Please copy, character for character, each line from the beginning of the listing to the line containing "Given: Click the #山崎弘也 hashtag", including both.

### Records
=== Begin Enclosure ===

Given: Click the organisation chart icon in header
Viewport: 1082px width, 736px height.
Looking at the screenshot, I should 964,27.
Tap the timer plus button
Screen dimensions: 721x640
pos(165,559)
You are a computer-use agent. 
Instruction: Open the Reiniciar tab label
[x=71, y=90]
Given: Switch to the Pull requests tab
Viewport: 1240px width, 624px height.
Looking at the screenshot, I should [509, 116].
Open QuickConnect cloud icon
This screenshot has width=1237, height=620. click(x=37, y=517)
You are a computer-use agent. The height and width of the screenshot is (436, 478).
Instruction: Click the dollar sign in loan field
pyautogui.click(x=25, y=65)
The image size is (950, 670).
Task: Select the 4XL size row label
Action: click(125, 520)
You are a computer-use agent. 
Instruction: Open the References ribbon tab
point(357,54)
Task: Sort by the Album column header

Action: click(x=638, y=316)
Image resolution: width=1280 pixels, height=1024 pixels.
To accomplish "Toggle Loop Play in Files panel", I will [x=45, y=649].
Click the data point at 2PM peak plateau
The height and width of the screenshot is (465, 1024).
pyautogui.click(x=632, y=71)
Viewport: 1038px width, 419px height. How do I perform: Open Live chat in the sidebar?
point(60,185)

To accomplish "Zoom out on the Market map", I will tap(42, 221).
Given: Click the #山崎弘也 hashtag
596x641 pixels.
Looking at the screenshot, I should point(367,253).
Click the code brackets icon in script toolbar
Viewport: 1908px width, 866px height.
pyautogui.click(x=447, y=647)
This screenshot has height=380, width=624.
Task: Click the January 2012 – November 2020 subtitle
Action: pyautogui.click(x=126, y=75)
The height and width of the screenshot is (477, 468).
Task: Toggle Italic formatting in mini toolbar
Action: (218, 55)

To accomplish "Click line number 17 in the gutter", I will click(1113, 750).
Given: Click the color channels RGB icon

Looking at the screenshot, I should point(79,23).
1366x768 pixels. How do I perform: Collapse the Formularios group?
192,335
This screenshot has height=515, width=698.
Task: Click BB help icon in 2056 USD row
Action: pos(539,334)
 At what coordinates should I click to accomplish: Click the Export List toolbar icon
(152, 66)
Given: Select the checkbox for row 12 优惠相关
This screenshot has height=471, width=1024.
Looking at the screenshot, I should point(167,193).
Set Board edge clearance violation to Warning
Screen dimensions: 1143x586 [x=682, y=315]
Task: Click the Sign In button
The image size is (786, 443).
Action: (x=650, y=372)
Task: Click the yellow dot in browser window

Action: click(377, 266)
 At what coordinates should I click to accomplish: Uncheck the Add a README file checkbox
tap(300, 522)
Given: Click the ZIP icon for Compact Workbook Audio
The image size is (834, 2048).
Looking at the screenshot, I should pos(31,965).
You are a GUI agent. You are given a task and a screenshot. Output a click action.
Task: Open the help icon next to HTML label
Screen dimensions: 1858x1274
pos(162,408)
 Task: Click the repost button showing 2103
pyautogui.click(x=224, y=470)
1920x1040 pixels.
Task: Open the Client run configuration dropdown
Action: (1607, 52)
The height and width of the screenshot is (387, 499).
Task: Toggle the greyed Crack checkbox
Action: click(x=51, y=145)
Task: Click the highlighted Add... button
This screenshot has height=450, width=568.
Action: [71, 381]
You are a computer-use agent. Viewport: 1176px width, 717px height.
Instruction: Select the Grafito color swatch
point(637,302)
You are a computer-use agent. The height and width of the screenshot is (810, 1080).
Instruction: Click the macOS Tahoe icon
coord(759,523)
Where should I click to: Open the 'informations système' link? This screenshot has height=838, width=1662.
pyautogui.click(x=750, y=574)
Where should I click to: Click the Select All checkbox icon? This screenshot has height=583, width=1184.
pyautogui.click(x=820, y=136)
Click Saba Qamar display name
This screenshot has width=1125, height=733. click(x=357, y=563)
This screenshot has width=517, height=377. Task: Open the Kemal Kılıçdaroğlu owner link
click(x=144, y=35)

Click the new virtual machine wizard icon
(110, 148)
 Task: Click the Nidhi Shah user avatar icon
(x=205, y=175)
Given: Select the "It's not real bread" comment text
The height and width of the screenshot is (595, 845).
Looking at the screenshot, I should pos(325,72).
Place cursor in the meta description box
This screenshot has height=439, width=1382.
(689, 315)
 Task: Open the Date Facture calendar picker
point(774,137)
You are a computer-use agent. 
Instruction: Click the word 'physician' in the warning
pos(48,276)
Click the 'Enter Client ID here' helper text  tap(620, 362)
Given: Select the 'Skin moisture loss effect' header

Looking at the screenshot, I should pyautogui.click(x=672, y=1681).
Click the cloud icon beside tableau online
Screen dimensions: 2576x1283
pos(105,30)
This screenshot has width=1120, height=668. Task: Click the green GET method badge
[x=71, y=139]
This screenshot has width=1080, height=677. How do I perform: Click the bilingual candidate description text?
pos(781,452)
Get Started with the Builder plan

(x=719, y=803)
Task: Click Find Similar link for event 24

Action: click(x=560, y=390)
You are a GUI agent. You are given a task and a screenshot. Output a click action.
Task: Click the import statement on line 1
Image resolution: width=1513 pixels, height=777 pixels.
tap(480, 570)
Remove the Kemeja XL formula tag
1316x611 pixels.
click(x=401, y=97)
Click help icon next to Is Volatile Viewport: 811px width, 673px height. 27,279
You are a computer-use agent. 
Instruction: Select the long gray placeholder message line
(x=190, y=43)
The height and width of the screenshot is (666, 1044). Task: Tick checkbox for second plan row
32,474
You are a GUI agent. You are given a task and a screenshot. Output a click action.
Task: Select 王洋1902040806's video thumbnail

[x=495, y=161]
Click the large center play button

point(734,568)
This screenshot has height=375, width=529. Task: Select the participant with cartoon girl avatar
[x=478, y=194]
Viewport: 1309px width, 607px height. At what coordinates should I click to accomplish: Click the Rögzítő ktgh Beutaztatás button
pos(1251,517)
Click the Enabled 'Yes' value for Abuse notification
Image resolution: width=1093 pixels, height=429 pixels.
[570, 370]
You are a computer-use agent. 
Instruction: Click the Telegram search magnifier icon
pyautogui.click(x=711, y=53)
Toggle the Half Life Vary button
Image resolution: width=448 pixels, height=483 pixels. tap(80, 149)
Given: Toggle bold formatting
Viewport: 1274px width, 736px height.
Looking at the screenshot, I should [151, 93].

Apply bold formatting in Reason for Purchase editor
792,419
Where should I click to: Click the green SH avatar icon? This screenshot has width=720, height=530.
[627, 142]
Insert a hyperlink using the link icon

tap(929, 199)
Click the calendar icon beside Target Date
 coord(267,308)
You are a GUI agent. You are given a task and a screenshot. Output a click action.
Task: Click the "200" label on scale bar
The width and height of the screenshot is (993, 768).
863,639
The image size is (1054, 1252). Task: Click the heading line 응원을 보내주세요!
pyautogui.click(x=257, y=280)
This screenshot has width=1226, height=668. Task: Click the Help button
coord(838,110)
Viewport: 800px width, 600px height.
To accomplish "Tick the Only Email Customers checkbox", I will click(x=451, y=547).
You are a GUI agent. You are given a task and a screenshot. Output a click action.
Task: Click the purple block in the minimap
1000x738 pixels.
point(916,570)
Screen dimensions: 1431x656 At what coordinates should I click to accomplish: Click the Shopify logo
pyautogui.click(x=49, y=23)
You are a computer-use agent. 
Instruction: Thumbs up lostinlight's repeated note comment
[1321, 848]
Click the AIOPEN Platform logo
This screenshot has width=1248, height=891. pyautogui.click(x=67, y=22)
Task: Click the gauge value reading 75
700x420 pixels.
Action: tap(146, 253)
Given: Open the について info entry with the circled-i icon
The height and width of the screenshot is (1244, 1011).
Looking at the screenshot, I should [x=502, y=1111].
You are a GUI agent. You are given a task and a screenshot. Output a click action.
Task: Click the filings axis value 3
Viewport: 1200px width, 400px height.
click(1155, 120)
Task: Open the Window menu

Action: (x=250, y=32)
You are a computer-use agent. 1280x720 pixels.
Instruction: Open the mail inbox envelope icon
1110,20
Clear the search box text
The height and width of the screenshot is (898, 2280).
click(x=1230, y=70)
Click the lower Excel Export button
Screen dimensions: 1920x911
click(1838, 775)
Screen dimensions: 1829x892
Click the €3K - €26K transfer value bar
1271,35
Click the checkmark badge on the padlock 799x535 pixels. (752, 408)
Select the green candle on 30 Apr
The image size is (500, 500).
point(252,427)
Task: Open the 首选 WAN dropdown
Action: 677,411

=== End Enclosure ===

### Response
Given: Click the organisation chart icon in header
Viewport: 1082px width, 736px height.
Looking at the screenshot, I should 964,27.
Tap the timer plus button
Screen dimensions: 721x640
pos(165,559)
You are a computer-use agent. 
Instruction: Open the Reiniciar tab label
[x=71, y=90]
Given: Switch to the Pull requests tab
Viewport: 1240px width, 624px height.
Looking at the screenshot, I should [509, 116].
Open QuickConnect cloud icon
This screenshot has width=1237, height=620. click(x=37, y=517)
You are a computer-use agent. The height and width of the screenshot is (436, 478).
Instruction: Click the dollar sign in loan field
pyautogui.click(x=25, y=65)
The image size is (950, 670).
Task: Select the 4XL size row label
Action: click(125, 520)
You are a computer-use agent. 
Instruction: Open the References ribbon tab
point(357,54)
Task: Sort by the Album column header

Action: click(x=638, y=316)
Image resolution: width=1280 pixels, height=1024 pixels.
To accomplish "Toggle Loop Play in Files panel", I will [x=45, y=649].
Click the data point at 2PM peak plateau
The height and width of the screenshot is (465, 1024).
pyautogui.click(x=632, y=71)
Viewport: 1038px width, 419px height. How do I perform: Open Live chat in the sidebar?
point(60,185)

To accomplish "Zoom out on the Market map", I will tap(42, 221).
Given: Click the #山崎弘也 hashtag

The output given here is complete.